Her technical skills in music-an art that is fundamentally mathematical-drew Leroux to the complex world of finance and a career as a chartered accountant. When she was hired by accounting firm Clarkson Gordon in 1978, she was one of a handful of female accountants in its large Montreal office. Leroux earned a reputation as an adroit problem-solver who worked easily with colleagues and clients.

Clarkson Gordon named her one of its first female partners, and in 1995 she was hired as a senior manager by the Royal Bank, where she eventually oversaw its Quebec retail banking operations. A rare female in the bank's senior ranks, Leroux made a big impression on at least one director. "She stood out," says Sheelagh Whittaker, then a Royal Bank director and CEO of EDS Canada, who met Leroux during a bank strategy session in the late 1990s. "I was always on the alert for individuals of genuinely outstanding talent, people with an evident ability to get the job done, and from that day I marked Monique down in my book as one of them."

In 2000, Leroux decided to leave the demanding Royal Bank job, which entailed constant travel between Toronto and Montreal, because "sometimes in your life you have to make decisions for your family." The choice she made with her husband, Marc, a telecommunications executive, was to adopt their first and only child, Anne-Sophie. Leroux's idea of an easier career was to join Quebecor Inc. as chief operating officer-close quarters with the company's mercurial chief, Pierre Karl Péladeau. The job lasted a year, and in 2001 she accepted a position running Desjardins' insurance and trust units.

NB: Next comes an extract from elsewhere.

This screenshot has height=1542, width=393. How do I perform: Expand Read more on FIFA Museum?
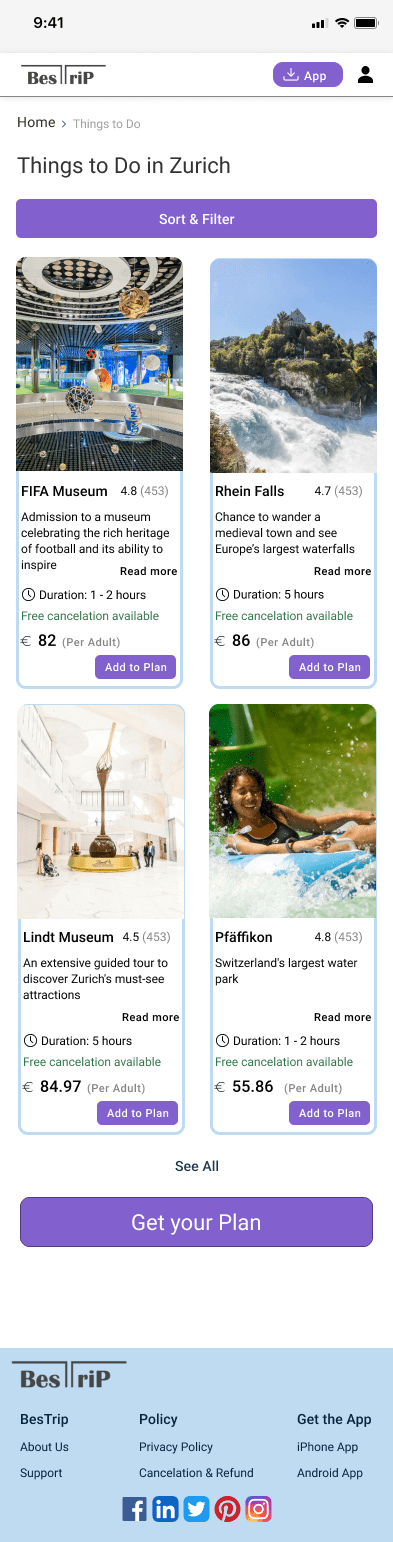[x=149, y=571]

When the first financial storm hit in 2007, Leroux had been the company's chief financial officer for three years. People close to Desjardins say she voiced concern internally about danger signs in the world's financial markets. By then, Desjardins' executive team and its CEO, D'Amours, had committed to PPNs and ABCP to grow the wealth management business. When the flawed securities began to infect the financial institutions that backed them, Desjardins not only had a financial crisis, it had a management problem.

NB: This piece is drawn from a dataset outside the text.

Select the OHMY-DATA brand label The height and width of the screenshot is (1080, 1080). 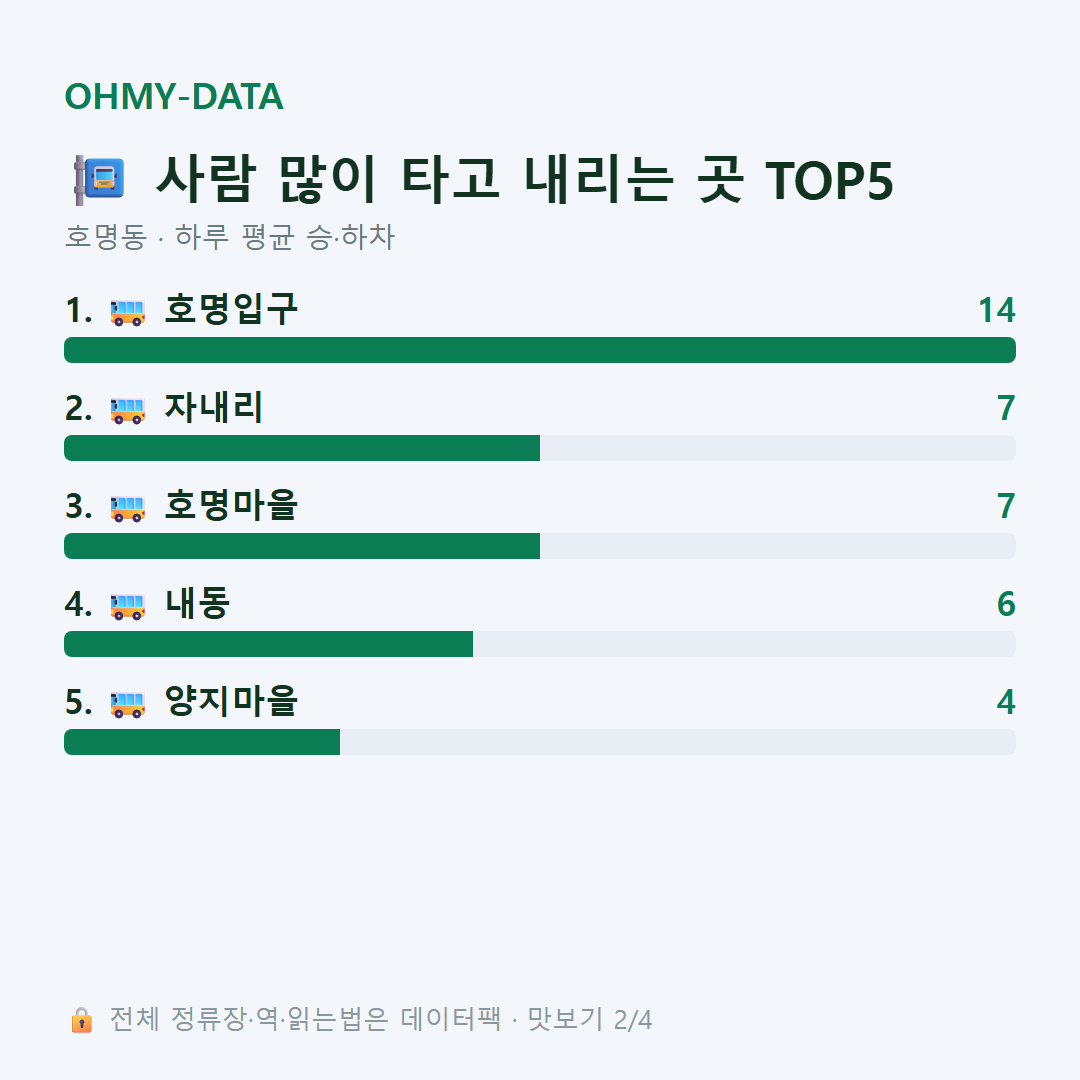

CEOs are elected every four years at Desjardins, and when the 2008 election rolled around, candidates faced a membership that was not happy. Desjardins did not tell members about its exposure to ABCP until late 2007, and even then information was so scant that it was difficult to gauge the extent of the damage. "We would have liked to have known about [ABCP earlier]" says Emanuel Linharès, chairman of a Montreal-based caisse that serves 8,000 Portuguese members (caisses are variously organized by area, profession or ethnicity). With little information, he said members feared the worst and became "preoccupied" with the ABCP meltdown. It seemed to the rank and file that Desjardins had drifted from its co-operative roots.

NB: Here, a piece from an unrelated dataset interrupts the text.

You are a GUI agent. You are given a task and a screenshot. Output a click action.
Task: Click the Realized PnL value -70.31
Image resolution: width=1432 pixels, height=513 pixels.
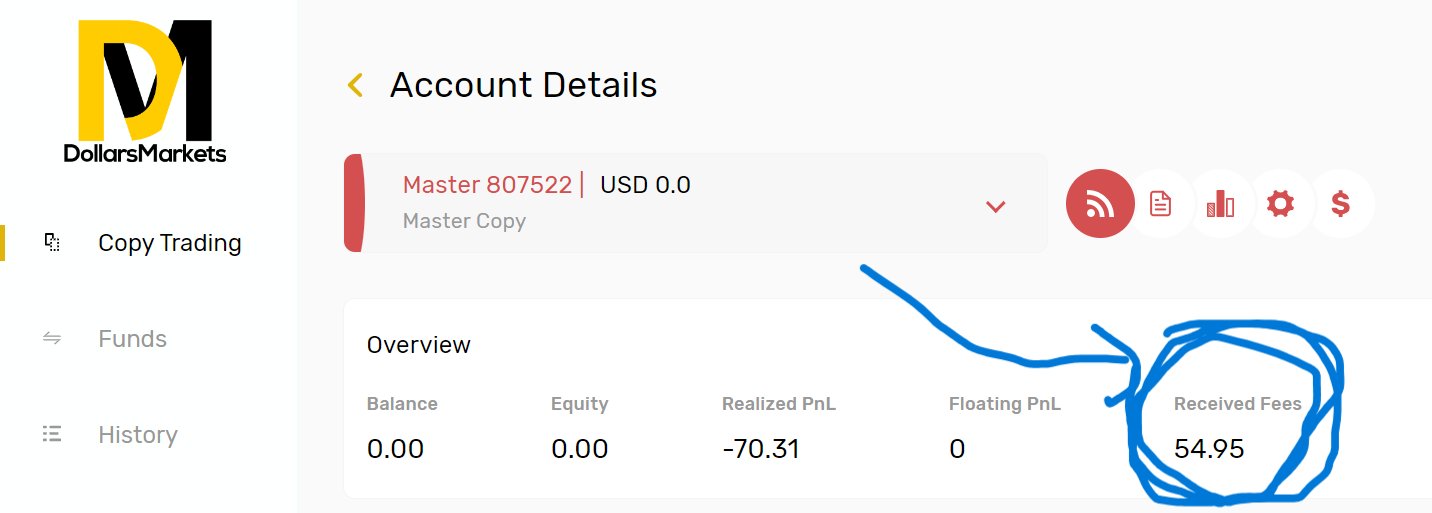point(761,449)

With D'Amours retiring, eight candidates threw their hats in the ring. Leading the pack was Bertrand Laferrière, the company's COO and president-and a favourite, according to sources, of D'Amours. Leroux seemed to be a dark-horse candidate. By the standards of Desjardins, where CEOs tend to be lifers, she was a relative newcomer, having logged a mere seven years at the co-operative.

She was also a rare female executive in an organization dominated by men in both the executive suite and the membership ranks. She joined the race because she believed she had the skills Desjardins needed at a time when there "was a strong possibility of another financial crisis." The message Leroux took to voters in early 2008 was that Desjardins' foray into higher-risk investments had diluted its core strength as a co-operative founded to create wealth for members and economic opportunities at the community level. "I wanted to get back to our foundations because I was convinced that this was the way to bring something of value to the community," she says. As well, "It positioned us better than other financial institutions."

Leroux's message, combined with her extensive financial background, hit the right note with Desjardins members. "We needed someone very strong on the financial market, someone who had their hands on the situation and who could bring a different kind of leadership," says Linharès, a supporter.